Endogenous hormones measurements

Plasma concentrations of estradiol (E2), progesterone (P4), testosterone (T), follicle stimulating hormone (FSH) and sex hormone binding globulin (SHBG) were measured by immunometry, as described in a previous report[7]. For convenience, SHBG is referred to as a hormone throughout this text.

RNA isolation

Total RNA was isolated using the PAXgene Blood RNA Isolation Kit, according to the manufacturer's protocol (PreAnalytiX GmbH, Hembrechtikon, Switzerland). The RNA quantity and purity were assessed by the NanoDrop ND-1000 spectrophotometer (ThermoFisher Scientific, Wilmington, Delaware, USA). The absorbance ratio for 260 nm and 280 nm (A260/A280) was between 1.93 and 2.1 for all of the samples included for further analysis. The Experion automated electrophoresis system (BioRad, Hercules, CA, USA) and the RNA StdSens Analysis Kit were used to evaluate the RNA integrity of a randomised 32% of the samples, according to the manufacturer's protocol. Thirty-nine samples were excluded because of insufficient purity or yield.

Microarray-based profiling and image analysis

The samples were analysed using the Applied Biosystems expression array system (Foster City, LA, USA). From each sample, 500 ng of total RNA was amplified using the NanoAmp RT-IVT labelling kit for one round of amplification (Applied Biosystems), in accordance with the manufacturer's protocol. The quantity and purity of the cRNA was measured using the NanoDrop ND-1000. Digoxigenin (DIG)-labelled cRNA, 10 μg per sample, was fragmented and hybridised to the Applied Biosystems Human Genome Survey Microarray V2.0, in accordance with the Chemiluminescence Detection Kit Protocol. Each microarray chip contained 277 control probes and 32 878 probes representing 29 098 genes. The Applied Biosystems Expression System software was used to extract signal intensities, signal to noise ratios (S/N) and flagging values from the microarray images.

→ **Given data**
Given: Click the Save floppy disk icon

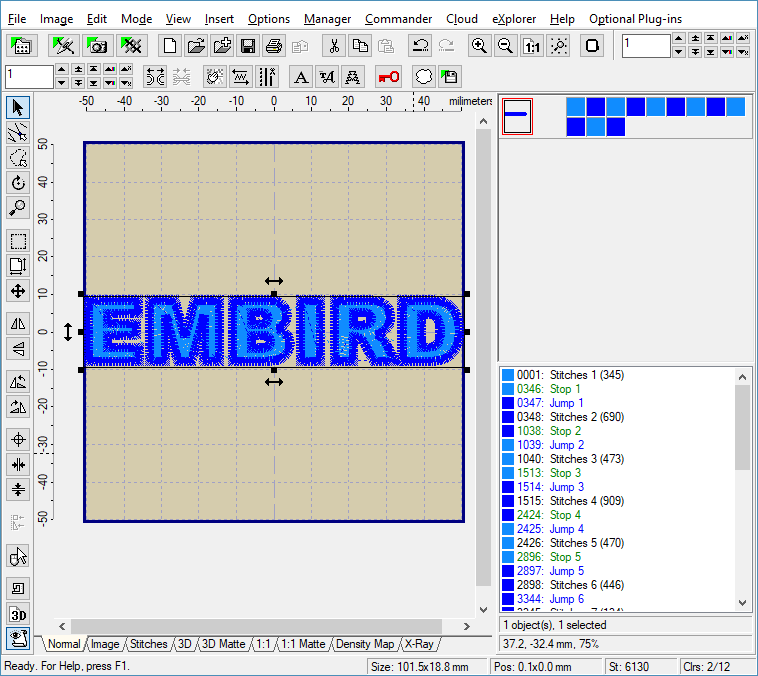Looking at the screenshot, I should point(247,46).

...

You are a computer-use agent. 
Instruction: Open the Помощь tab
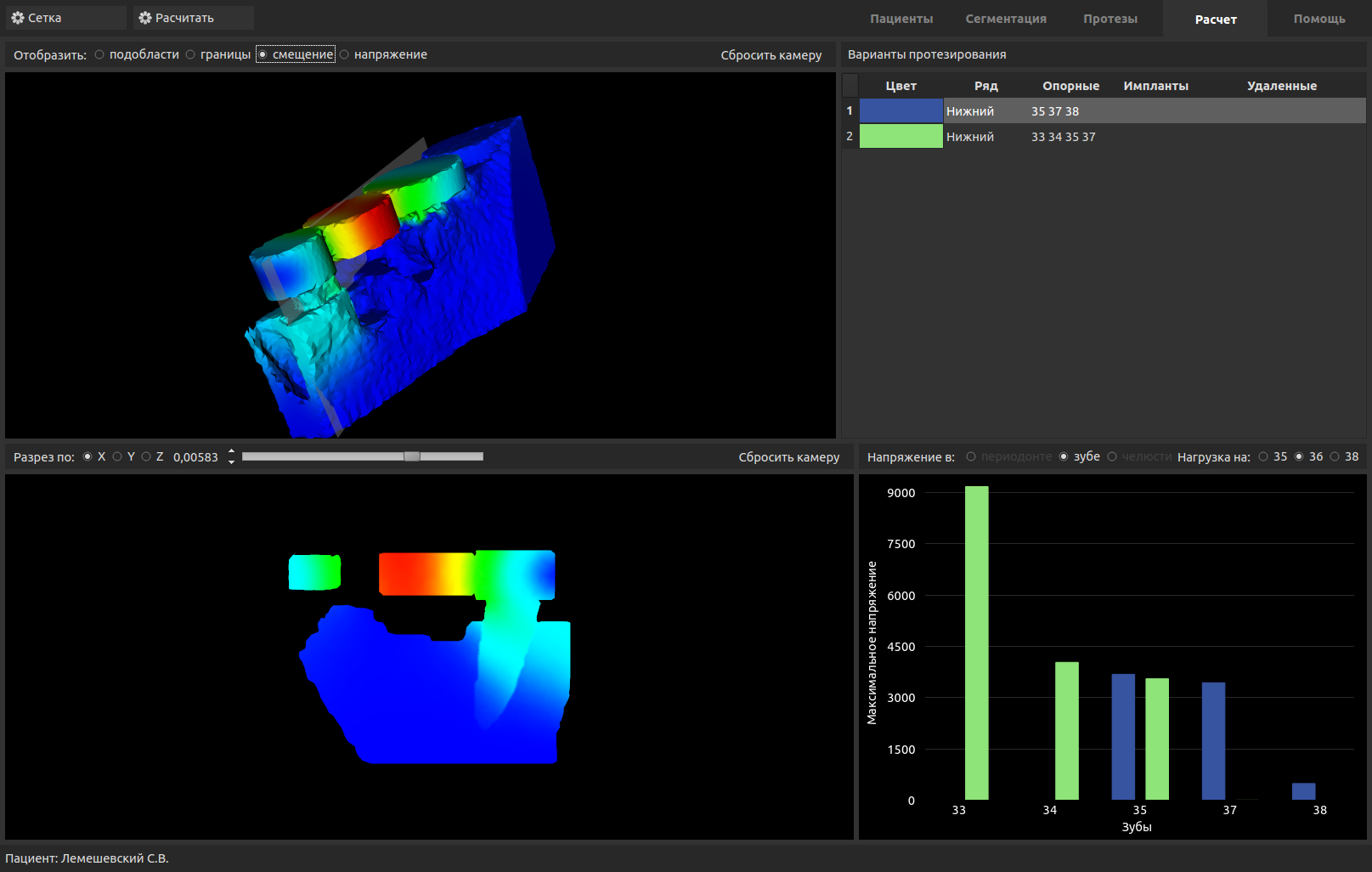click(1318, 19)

...

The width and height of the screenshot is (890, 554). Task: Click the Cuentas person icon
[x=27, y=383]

→ **What to do**
Render this sentence from the laboratory methods text in Spanish: "Thirty-nine samples were excluded because of insufficient purity or yield." The material was drawn from a different source than the text.

→ **Answer below**
Se excluyeron treinta y nueve muestras por pureza o rendimiento insuficientes.